ロケッツが公式に発表したのは、フリーエージェントのジュリアン・フィリップス獲得です。契約条件は公表されていませんが、米メディアの試算では2026-27シーズンに完全保証で約250万ドル規模とされています(ロケッツ公式ほか)。低コストの掘り出し物狙いであることは間違いありません。

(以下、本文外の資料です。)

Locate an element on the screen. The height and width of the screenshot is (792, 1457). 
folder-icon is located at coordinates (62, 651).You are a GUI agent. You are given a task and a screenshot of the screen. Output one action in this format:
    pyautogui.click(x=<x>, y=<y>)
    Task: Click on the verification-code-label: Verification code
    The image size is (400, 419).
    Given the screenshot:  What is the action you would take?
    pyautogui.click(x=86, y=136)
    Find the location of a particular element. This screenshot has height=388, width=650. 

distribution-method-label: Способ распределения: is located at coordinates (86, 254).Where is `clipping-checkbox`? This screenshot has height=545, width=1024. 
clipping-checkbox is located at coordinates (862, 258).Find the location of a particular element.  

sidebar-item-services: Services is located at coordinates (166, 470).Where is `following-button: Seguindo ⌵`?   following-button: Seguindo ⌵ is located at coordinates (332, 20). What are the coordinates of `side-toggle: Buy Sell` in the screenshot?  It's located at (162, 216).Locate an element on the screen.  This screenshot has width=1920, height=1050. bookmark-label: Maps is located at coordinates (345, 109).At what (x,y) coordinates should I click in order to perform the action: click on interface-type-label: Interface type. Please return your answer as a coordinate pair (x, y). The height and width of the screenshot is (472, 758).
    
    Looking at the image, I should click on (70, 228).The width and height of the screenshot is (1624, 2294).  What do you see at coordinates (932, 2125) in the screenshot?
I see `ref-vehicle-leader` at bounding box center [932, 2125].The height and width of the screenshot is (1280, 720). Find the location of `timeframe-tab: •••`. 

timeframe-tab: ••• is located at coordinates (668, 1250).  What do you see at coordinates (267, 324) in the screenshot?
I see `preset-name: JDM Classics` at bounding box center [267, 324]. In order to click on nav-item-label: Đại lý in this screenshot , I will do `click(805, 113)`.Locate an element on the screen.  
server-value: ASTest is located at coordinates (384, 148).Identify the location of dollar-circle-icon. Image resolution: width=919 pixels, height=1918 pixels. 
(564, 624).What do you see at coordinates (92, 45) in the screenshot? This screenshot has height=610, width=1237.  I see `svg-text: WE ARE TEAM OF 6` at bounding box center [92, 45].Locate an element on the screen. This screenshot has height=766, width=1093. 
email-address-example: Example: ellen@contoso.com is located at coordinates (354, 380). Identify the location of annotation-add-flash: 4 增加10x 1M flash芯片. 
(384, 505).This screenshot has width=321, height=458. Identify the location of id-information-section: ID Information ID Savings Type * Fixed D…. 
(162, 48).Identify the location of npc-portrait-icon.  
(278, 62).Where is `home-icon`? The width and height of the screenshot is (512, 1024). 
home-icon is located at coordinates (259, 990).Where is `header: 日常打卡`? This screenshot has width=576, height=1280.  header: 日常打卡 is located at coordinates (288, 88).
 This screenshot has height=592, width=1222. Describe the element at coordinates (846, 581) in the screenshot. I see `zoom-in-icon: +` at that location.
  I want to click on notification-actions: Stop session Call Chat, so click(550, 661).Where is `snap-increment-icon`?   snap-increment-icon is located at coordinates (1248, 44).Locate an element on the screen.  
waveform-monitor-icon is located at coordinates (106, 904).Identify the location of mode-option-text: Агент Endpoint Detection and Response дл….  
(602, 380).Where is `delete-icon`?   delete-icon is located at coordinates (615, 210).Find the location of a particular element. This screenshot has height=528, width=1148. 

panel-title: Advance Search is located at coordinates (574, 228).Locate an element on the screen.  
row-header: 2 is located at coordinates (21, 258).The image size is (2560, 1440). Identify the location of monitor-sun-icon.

フィリップスは現在22歳。2023年のドラフトでボストンから全体35位で指名された、いわゆる2巡目相当の若手フォワードです。昨季(2025-26)は3年目として48試合に出場したものの、平均8.9分の出場で2.9得点、1.0リバウンドと出番は限られていました。数字だけを見れば「拾い物」の域を出ないかもしれません。

ブルズ、ウルブズ、そして構想外──転々とした3年間

フィリップスのキャリアは決して平坦ではありませんでした。プロ入りから2年半をシカゴ・ブルズで過ごし、今年2月のトレード期限前にミネソタ・ティンバーウルブズへ放出されます。しかしウルブズは6月にフィリップスの約240万ドルのチームオプションを行使せず、さらにクオリファイングオファーも提示しませんでした。

この結果、フィリップスは制限のない完全なフリーエージェントとなり、次の行き場を自ら探す立場に置かれます。まだ22歳という若さでありながら、早くも「構想外」という現実に直面していたわけです。指名順位が全体35位だったことを思えば、ここまでの道のりが決して甘くなかったことがうかがえます。

ロケッツの「若さと運動能力」路線にはまる一手

それでもヒューストンがフィリップスを選んだのは、チームの明確な方向性ゆえだと筆者は考えます。ロケッツはこのオフ、万能フォワードのタリ・イーソンと5年8150万ドルで残留合意を交わすなど、若く運動能力に長けた選手層を厚くしてきました。全体35位とはいえ、身体能力とディフェンスのポテンシャルを見込まれて指名された素材型のフィリップスは、この路線に無理なくはまります。

保証額の小さい契約であれば、たとえ主力に届かなくても失うものは少なく、化ければ儲けもの。トレーニングキャンプでの競争を促す“健全な刺激”としても理にかなっています。上位ロスターが固まりつつあるロケッツにとって、こうした低リスクの若手獲得は理想的なロスター運用と言えるでしょう。

現代のNBAでは、長身で守備範囲が広く、コーナーから3ポイントを打てる“3&Dウイング”の価値が年々高まっています。フィリップスがその型に近い素材である以上、育成に定評のあるロケッツの下で殻を破る可能性は十分にあります。2巡目指名の若手が主力へと成長する例も珍しくなくなった今、この契約は決して的外れではありません。

新シーズンに向けた最後のピース探し

モラトリアム(契約解禁前の交渉期間)が明け、各球団はロスターの最終調整に入っています。ロケッツにとってフィリップスの獲得は派手ではないものの、15人の本契約枠と2つのツーウェイ枠をどう埋めるかという地道な作業の一環です。若手にとっては、こうした“2度目、3度目のチャンス”をどう生かすかがキャリアの分岐点になります。ヒューストンで再起を懸けるフィリップスが開幕までにどれだけ存在感を示せるか、プレシーズンでの評価に注目したいところです。